Legal petition calls on Tennessee Valley Authority to stop power cuts, fund debt relief
WASHINGTON – Dozens of climate justice organizations petitioned the Tennessee Valley Authority today to immediately impose a moratorium on power cuts in the region and to fund debt relief for its customers.
The petition also calls on the large utility company to accelerate the valley’s clean energy transition to address the worsening crises of unemployment, climate and racial injustice linked to COVID-19.
“TVA has the responsibility and the money to keep people from suffering needlessly and taking on needless debt,” said Howard Crystal, legal director of the energy justice program at the Center for Biological Diversity. “The company can seize this opportunity to truly serve the public interest and become a role model for other utility companies. TVA must recognize the environmental damage caused by its dirty energy choices and chart a new course towards a clean and democratic energy future. “
Congress has yet to impose a federal moratorium on utility cuts, leaving thousands of families in TVA’s service territory at risk of losing electricity during a summer of record-breaking climate-induced heat waves.
“In the face of a health, environmental and economic crisis unprecedented since the Great Depression, we call on TVA to return to its original mission of improving the quality of life here in the Tennessee Valley,” said Brianna Knisley, coordinator of the Tennessee countryside. with the voices of the Appalachians. “TVA can and should protect vulnerable communities from power cuts, eliminate unnecessary and harmful production of coal ash and create new public jobs in the valley. At the very least, our public service should reach out to communities to better understand their problems and needs in these critical times. “
The COVID-19 pandemic and the associated unemployment crisis have caused severe economic tensions in the Southeast, a region where low-income communities, black communities and other communities of color are already severely affected. disproportionate by pollution, high energy bills and utility cuts.
“If TVA wants to take reducing the burden of COVID-19 on valley residents seriously, it’s time for TVA to take strong energy efficiency and renewable energy programs seriously, especially for customers at low income, ”said Daniel Tait, COO of Energy Alabama.
The petition urges TVA to reallocate its vast resources to help customers pay their bills and fund a fair economic recovery through clean energy and efficiency programs. This would require a series of public hearings, which the petition says should begin as soon as possible.

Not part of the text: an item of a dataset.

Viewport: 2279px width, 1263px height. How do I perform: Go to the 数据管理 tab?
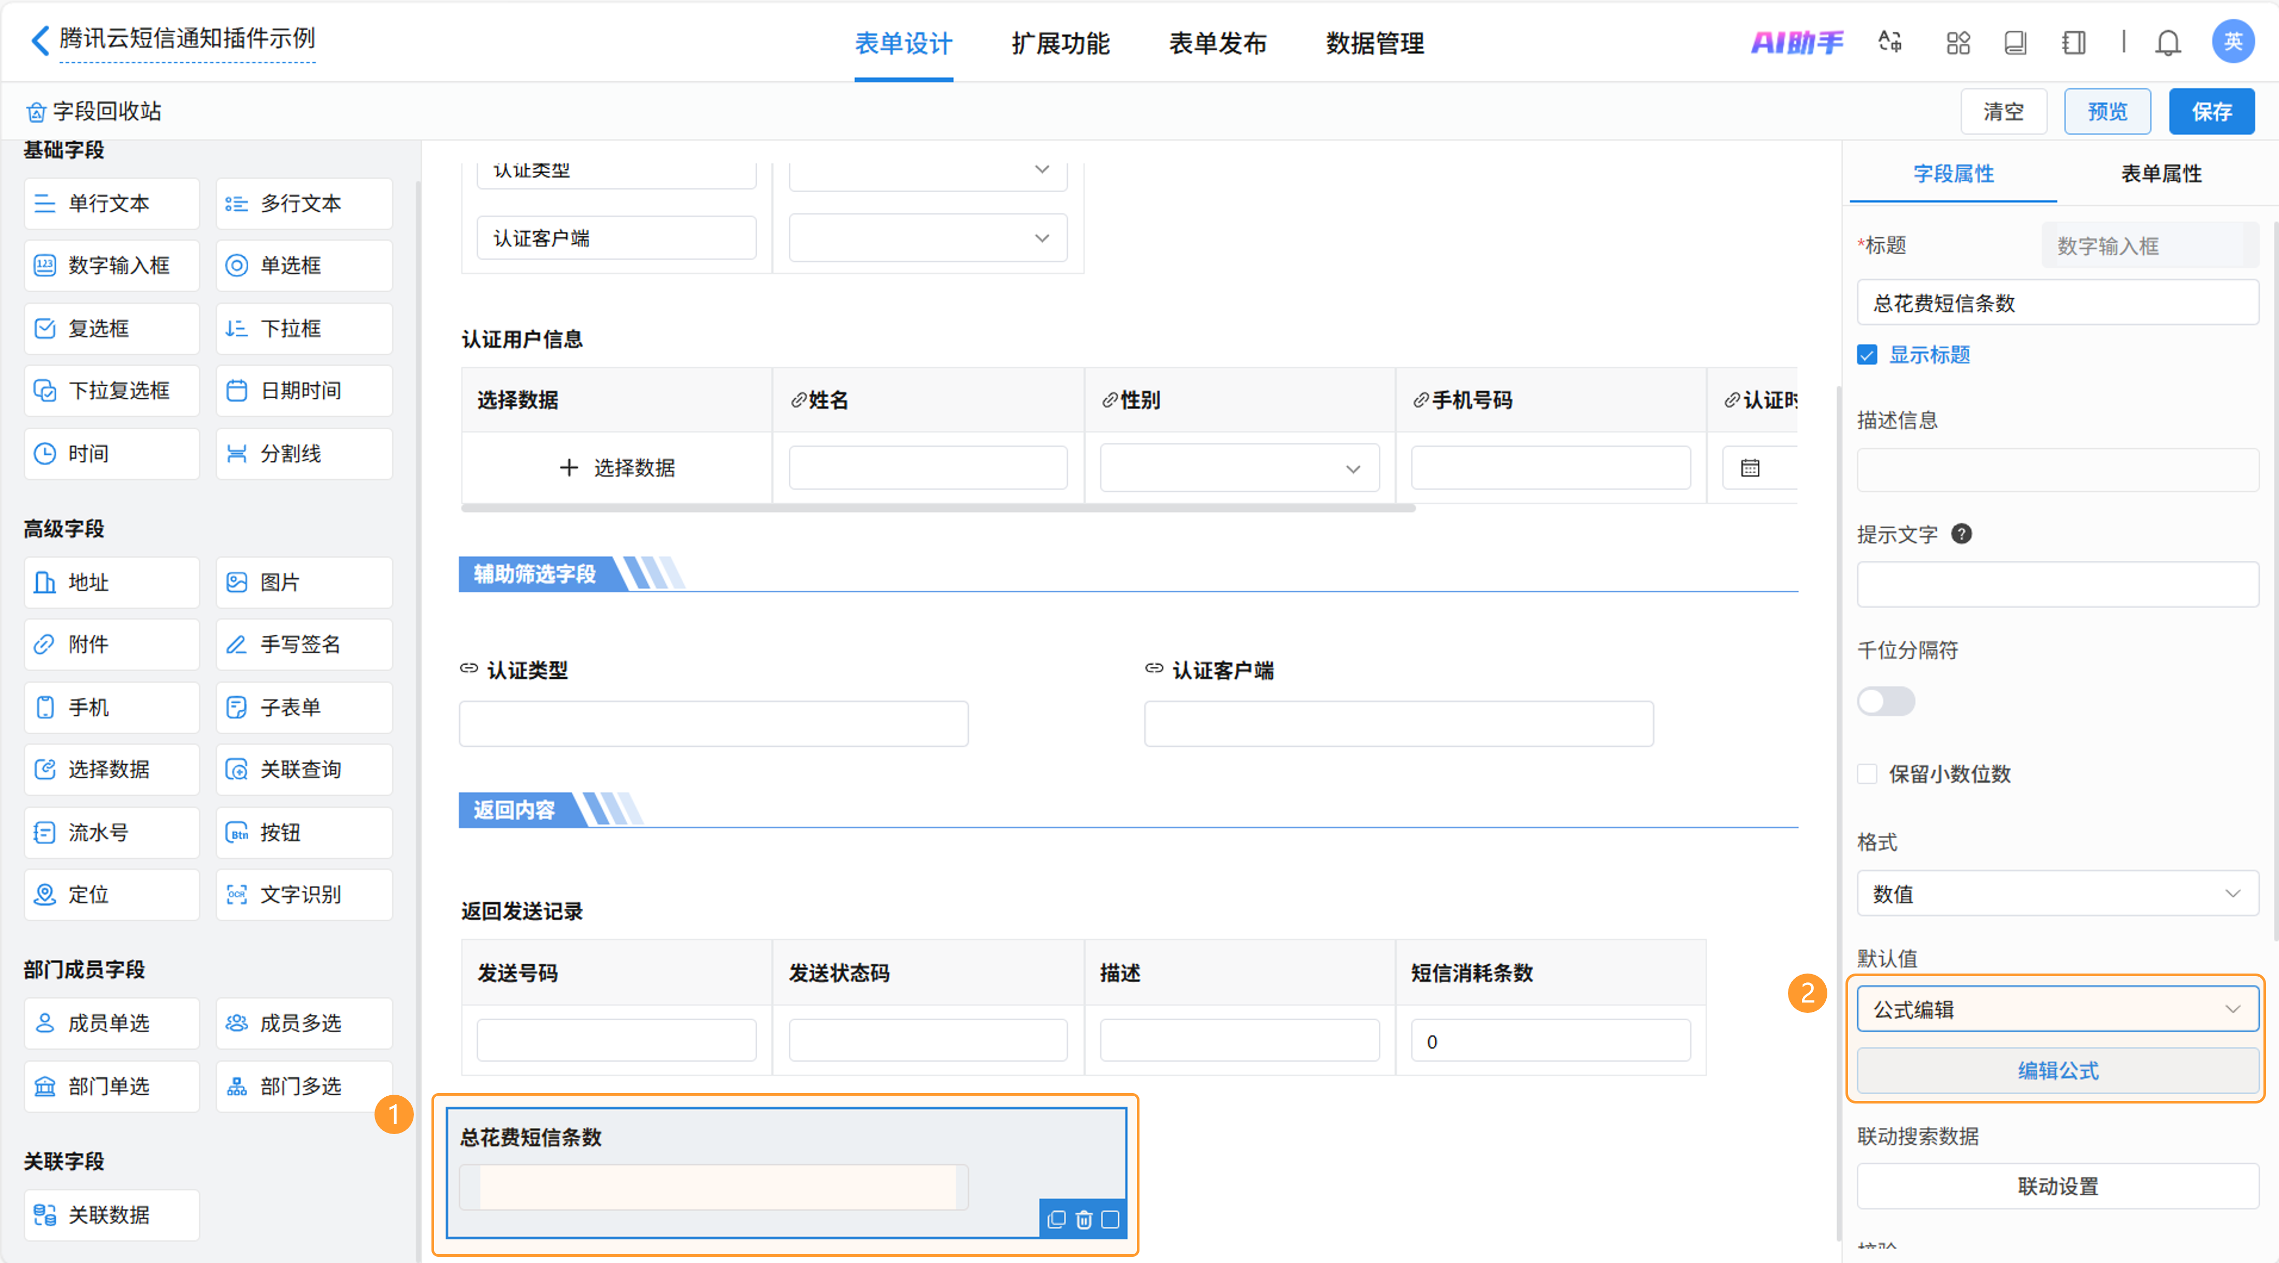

“In the midst of the pandemic, when people are unemployed and without basic needs like electricity, food, water and broadband services, TVA has a responsibility to support its customers by instituting a moratorium on cuts to public services, thus respecting its initial mission. to serve the people of the Tennessee Valley, ”said Isabella Killius of Sunrise Tennessee. “This petition sums up the need for an institutional change within the TVA so that customers receive adequate relief and, furthermore, that the necessary measures are taken to alleviate the ongoing climate crisis.”
TVA has the funding and the mandate to ease residential customer debt, quickly phase out its fossil fuel infrastructure, and invest in clean and distributed energy and energy efficiency efforts. These efforts will help create local jobs essential to the region’s economic recovery.
The petition is named after Sr. David Freeman, former chairman of the board of directors of TVA and a tireless advocate for renewable energies. The self-proclaimed “green cowboy,” who died in May, had long sought to free people from the polluting and centralized power of VAT.
TVA is a federal corporation and the country’s largest electricity supplier. It produces electricity for more than 9 million customers in Tennessee, northern Alabama, northeastern Mississippi, southwestern Kentucky, and parts of northern Georgia, western from North Carolina and southwestern Virginia.